It was nearly 10 years ago that the Center for Chemical Evolution, a joint research project of Georgia Tech, the National Science Foundation, and NASA, opened on campus to investigate the origins of life.
In 2020, the Center is now “the premier program in the world investigating compelling questions about how life arose on Earth,” says M.G. Finn, professor and chair of the School of Chemistry and Biochemistry and James A. Carlos Family Chair for Pediatric Technology.
In honor of her near-decade of work as the managing director of the Center for Chemical Evolution (CCE), Christine Conwell has been announced as the winner of the 2020 Outstanding Achievement in Research Enterprise Enhancement Award.
The honor, presented by the Office of the Executive Vice President for Research, is given to “faculty whose research results have had a demonstrable and sustained societal impact,” according to the Office of the Provost website.
“This jewel in Georgia Tech’s crown would not have been possible without her efforts,” Finn says. “As a jointly funded center by the NSF and NASA, it has been both unique and uniquely successful, bringing together investigators from the U.S. and around the world. This demands administrative skill and leadership of the highest order, and Dr. Conwell has provided exactly that.”
Conwell, who earned her Ph.D. in biochemistry in 2004, returned to Georgia Tech in 2011 to take the reins of the CCE. “I did not appreciate at that point how being a part of this $40 million research enterprise would immerse me in the larger research efforts at Georgia Tech,” says Conwell. “I am absolutely honored to have been chosen for this award. I love what I do every day for the center. I get to interact with teams of amazing people at Georgia Tech and across the country, to do science that is changing the outlook of a field, and educate others about our efforts.”
In February 2020, the Strategic Energy Institute at Georgia Tech named Conwell its new Director of Planning and Operations. The SEI focuses its efforts on integrating, facilitating and enabling programs at Georgia Tech exploring the energy landscape.
The scientific objective of the Center for Chemical Evolution, as stated on its website, “is to demonstrate small molecules within a model inventory of prebiotic chemistry can self-assemble into polymers that resemble RNA and proteins.” It’s not just about the history of molecular evolution on Earth; it’s also about the possible creation of new biopharmaceutical drugs.

Saved data entries:
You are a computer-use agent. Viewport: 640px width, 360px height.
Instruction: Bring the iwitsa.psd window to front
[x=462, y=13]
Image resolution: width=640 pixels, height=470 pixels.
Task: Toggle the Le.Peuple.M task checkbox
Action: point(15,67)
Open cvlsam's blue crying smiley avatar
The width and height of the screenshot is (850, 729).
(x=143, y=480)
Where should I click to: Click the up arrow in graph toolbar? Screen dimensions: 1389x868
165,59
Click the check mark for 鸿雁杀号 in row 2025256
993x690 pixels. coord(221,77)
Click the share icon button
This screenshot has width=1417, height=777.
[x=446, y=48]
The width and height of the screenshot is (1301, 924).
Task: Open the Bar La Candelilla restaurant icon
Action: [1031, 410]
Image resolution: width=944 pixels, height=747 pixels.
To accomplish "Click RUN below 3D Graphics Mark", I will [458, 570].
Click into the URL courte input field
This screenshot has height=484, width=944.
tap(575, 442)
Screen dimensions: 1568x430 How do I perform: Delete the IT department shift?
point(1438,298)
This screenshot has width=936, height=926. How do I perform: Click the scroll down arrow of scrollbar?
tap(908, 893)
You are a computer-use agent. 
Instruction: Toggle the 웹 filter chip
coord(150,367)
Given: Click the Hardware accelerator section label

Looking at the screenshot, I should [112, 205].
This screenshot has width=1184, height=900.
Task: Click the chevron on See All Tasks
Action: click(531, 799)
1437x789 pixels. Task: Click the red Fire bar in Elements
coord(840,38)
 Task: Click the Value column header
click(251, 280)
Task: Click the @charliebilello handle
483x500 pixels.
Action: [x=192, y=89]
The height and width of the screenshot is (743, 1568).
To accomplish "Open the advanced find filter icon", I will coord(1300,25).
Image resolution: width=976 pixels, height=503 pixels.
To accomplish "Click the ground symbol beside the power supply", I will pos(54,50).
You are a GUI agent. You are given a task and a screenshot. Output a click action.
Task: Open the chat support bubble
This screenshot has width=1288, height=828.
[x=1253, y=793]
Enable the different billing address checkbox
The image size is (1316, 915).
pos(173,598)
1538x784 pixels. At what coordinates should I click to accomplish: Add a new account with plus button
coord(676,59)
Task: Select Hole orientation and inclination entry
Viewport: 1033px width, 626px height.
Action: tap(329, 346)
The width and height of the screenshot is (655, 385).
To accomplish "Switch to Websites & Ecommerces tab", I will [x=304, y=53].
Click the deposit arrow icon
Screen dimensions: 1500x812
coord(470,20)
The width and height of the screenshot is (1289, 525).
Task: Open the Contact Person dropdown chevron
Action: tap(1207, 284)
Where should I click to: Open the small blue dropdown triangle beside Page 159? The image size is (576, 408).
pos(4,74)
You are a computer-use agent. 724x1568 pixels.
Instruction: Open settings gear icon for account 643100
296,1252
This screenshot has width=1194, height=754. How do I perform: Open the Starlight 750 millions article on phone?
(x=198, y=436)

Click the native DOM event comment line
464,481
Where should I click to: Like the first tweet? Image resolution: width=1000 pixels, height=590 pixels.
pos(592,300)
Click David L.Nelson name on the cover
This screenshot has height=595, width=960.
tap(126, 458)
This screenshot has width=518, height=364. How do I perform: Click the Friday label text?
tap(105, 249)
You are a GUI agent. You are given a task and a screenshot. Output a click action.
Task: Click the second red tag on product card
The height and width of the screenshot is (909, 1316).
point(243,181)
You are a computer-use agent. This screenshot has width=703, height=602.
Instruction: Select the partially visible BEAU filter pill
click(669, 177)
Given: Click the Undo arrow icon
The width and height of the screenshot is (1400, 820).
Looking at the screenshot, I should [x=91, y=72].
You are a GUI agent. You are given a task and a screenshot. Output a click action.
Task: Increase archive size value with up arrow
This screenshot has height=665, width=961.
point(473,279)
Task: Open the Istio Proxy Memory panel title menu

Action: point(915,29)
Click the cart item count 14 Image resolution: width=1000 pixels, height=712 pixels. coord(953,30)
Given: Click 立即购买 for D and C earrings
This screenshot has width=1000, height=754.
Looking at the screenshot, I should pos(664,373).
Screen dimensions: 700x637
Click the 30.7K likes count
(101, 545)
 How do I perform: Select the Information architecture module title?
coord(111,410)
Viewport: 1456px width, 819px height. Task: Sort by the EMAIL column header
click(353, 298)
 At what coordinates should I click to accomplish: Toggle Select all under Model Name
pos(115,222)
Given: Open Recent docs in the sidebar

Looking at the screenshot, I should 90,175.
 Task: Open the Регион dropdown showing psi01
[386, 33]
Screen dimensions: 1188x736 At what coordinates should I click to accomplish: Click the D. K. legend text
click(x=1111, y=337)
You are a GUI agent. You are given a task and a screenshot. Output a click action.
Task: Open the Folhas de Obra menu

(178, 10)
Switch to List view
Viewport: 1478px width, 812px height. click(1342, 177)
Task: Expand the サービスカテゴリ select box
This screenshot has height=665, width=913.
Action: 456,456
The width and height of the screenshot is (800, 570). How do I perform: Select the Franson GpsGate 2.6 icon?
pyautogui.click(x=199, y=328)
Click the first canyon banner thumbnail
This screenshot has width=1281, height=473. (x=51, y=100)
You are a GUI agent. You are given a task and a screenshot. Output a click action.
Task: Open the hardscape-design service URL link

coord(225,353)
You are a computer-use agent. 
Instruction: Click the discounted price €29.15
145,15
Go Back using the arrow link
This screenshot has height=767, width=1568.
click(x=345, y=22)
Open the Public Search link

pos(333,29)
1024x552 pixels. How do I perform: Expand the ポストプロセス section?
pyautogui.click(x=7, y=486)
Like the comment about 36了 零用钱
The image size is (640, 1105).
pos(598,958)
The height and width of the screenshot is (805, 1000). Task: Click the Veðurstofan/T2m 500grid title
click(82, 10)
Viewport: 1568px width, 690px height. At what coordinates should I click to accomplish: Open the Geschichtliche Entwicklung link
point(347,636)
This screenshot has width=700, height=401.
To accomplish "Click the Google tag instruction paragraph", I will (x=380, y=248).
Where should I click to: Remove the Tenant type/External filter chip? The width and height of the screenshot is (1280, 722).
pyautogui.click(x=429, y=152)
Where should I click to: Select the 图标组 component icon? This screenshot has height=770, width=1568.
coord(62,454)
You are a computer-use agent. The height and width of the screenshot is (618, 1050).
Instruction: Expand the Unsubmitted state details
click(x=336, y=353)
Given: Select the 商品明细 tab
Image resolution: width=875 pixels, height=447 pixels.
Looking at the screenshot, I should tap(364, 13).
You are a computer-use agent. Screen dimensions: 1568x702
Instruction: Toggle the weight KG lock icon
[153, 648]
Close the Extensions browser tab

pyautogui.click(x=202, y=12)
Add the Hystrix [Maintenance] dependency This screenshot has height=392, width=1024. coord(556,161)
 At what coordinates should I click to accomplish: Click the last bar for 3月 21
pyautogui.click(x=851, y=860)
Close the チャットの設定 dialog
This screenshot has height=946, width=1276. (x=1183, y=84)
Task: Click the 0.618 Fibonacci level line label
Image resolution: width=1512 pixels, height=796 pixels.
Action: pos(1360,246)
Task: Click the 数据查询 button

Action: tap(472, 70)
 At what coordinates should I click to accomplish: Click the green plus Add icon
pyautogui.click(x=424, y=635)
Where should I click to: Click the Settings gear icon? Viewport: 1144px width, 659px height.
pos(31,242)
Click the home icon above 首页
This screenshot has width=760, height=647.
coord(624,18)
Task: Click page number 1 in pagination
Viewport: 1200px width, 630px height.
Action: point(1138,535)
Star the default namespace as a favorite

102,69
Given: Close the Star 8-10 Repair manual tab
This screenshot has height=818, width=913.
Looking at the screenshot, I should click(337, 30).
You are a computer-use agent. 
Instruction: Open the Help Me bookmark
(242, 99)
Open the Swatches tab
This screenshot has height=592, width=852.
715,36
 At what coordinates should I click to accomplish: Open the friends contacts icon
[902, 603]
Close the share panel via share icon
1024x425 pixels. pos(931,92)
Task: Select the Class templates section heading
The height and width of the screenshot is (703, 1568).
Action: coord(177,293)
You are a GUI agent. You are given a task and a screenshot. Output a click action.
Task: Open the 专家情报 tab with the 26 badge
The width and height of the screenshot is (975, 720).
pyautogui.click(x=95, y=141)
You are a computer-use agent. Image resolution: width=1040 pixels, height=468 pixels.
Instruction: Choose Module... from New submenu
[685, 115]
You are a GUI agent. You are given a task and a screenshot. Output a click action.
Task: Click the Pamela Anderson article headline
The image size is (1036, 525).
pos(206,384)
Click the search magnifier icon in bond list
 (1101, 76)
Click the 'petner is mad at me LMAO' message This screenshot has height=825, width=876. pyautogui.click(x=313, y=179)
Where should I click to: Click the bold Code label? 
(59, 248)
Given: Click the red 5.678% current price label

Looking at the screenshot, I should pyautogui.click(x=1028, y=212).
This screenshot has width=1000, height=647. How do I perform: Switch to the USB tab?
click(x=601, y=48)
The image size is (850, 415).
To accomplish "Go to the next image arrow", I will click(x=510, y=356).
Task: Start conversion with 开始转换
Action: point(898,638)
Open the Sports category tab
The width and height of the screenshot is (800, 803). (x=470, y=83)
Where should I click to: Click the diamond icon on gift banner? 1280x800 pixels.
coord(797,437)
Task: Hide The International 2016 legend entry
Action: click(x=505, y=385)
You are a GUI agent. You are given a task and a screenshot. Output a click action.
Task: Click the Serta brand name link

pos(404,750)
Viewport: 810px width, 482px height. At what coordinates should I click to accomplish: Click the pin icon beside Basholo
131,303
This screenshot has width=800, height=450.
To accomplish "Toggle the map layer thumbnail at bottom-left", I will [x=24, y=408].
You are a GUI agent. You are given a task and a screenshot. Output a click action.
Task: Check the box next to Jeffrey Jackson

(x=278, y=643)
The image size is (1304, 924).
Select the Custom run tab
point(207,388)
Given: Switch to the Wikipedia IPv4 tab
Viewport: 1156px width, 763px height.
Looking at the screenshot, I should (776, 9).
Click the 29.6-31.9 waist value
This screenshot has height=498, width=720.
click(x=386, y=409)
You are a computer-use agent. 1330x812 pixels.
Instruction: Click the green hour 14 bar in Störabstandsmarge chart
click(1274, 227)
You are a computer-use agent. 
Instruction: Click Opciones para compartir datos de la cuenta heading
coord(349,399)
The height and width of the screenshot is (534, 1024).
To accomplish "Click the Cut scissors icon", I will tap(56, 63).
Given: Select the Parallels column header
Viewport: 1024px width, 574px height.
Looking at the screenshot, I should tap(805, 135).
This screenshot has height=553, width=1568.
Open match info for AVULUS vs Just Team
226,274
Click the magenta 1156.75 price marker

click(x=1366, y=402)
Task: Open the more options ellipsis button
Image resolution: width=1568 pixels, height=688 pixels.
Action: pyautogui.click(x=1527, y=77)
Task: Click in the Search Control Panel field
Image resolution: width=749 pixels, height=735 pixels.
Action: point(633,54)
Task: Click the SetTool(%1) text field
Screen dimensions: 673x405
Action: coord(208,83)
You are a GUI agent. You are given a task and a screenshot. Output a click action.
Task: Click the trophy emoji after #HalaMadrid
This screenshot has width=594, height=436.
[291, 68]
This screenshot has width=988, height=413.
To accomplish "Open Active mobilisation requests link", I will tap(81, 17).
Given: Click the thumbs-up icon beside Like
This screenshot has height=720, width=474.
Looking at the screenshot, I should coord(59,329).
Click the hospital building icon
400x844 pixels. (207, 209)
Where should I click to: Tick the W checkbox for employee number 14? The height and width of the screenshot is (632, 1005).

Actions to take:
1. Summarize the article on Christine Conwell in two sentences.
2. Quote the article on Christine Conwell from "Conwell, who earned" up to and including "the energy landscape.".
The saved data entries have nothing to do with the article on Christine Conwell.

Responses to the exercise:
1. Christine Conwell, who took charge of Georgia Tech's Center for Chemical Evolution in 2011, won the 2020 Outstanding Achievement in Research Enterprise Enhancement Award, and M.G. Finn credits her leadership for the success of the center that the NSF and NASA jointly fund. The center aims to show that small prebiotic molecules can self-assemble into polymers resembling RNA and proteins, and in February 2020 the Strategic Energy Institute at Georgia Tech also named Conwell its Director of Planning and Operations.

2.
Conwell, who earned her Ph.D. in biochemistry in 2004, returned to Georgia Tech in 2011 to take the reins of the CCE. “I did not appreciate at that point how being a part of this $40 million research enterprise would immerse me in the larger research efforts at Georgia Tech,” says Conwell. “I am absolutely honored to have been chosen for this award. I love what I do every day for the center. I get to interact with teams of amazing people at Georgia Tech and across the country, to do science that is changing the outlook of a field, and educate others about our efforts.”
In February 2020, the Strategic Energy Institute at Georgia Tech named Conwell its new Director of Planning and Operations. The SEI focuses its efforts on integrating, facilitating and enabling programs at Georgia Tech exploring the energy landscape.